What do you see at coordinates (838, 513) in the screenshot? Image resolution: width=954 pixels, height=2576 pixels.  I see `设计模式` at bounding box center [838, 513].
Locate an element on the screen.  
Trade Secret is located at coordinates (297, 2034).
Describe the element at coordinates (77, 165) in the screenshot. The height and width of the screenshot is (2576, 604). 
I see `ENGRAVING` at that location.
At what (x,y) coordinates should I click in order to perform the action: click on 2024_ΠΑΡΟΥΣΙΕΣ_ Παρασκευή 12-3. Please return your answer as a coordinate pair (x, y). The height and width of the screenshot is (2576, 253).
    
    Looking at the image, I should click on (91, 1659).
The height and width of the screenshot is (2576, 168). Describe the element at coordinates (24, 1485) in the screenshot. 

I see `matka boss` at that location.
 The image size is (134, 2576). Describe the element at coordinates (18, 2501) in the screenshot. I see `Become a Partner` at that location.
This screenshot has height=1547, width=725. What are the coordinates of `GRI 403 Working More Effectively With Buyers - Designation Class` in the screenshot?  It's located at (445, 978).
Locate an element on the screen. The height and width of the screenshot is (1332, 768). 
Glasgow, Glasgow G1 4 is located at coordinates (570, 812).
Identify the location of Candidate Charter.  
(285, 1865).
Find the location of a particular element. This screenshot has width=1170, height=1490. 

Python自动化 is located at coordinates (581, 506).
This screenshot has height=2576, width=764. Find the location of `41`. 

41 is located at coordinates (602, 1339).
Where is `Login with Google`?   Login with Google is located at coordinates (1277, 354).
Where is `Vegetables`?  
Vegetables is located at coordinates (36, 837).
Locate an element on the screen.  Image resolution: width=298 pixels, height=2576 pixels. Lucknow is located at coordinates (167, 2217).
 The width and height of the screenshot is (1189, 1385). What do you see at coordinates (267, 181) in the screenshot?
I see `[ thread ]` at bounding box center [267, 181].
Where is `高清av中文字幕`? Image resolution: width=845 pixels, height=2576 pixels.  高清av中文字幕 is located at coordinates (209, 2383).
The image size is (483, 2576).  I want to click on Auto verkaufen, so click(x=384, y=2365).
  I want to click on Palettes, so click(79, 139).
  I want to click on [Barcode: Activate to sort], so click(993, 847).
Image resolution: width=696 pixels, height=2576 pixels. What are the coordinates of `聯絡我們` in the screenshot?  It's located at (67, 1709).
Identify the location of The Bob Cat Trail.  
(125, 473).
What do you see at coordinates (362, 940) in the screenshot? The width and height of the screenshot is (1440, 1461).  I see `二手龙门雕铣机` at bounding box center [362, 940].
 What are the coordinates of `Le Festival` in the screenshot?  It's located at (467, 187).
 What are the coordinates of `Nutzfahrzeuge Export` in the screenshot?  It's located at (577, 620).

◆ ◆ ◆ ◆ ◆ ◆ ◆

(Your goal): Rewrite the items from the line that has "What do you see at coordinates (362, 940)" through the end of the items, replacing "screenshot" with "image" and keeping everything else the same.

(Problem solution):
What do you see at coordinates (362, 940) in the image? The width and height of the image is (1440, 1461).  I see `二手龙门雕铣机` at bounding box center [362, 940].
 What are the coordinates of `Le Festival` in the image?  It's located at (467, 187).
 What are the coordinates of `Nutzfahrzeuge Export` in the image?  It's located at (577, 620).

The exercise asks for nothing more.